* Task statement: Locate each line in the records containing "click". Copy it.

* Records to use:
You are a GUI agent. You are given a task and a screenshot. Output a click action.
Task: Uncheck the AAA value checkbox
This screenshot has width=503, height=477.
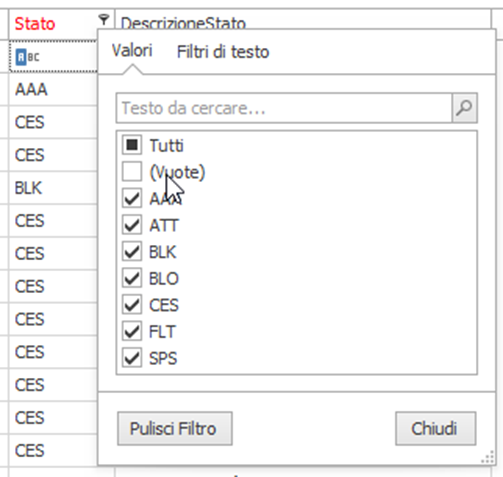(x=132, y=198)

---

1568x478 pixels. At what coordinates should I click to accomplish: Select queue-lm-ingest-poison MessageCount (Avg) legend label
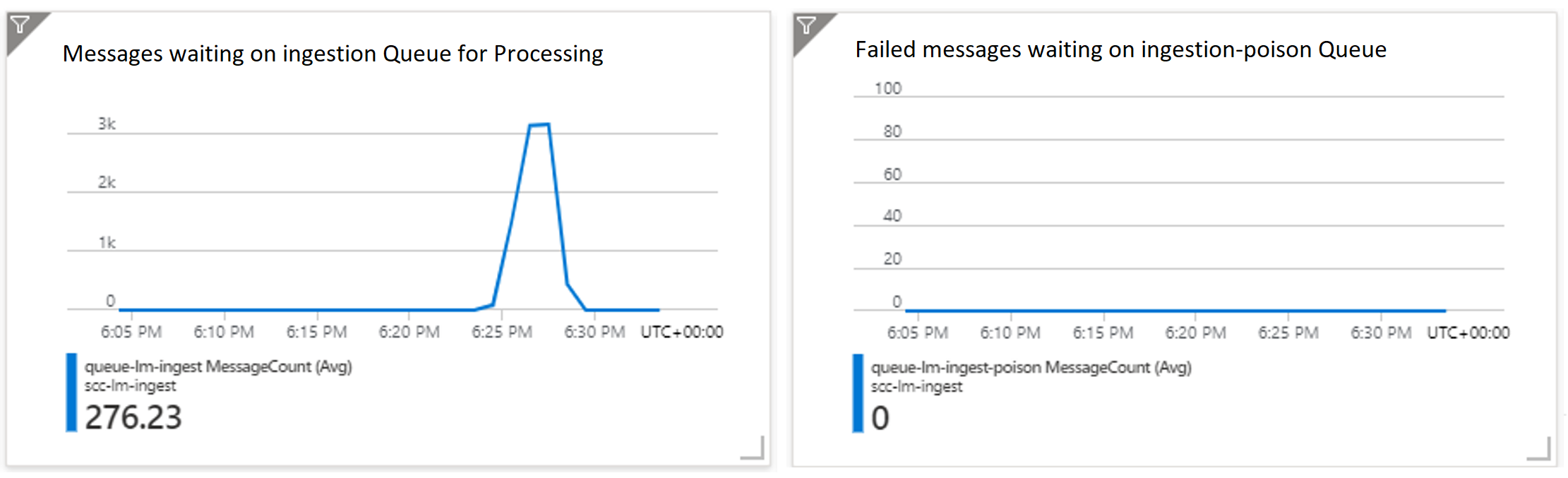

* Problem solution:
You are a GUI agent. You are given a task and a screenshot. Output a click action.
1568x478 pixels. At what coordinates should I click to accomplish: Select queue-lm-ingest-poison MessageCount (Avg) legend label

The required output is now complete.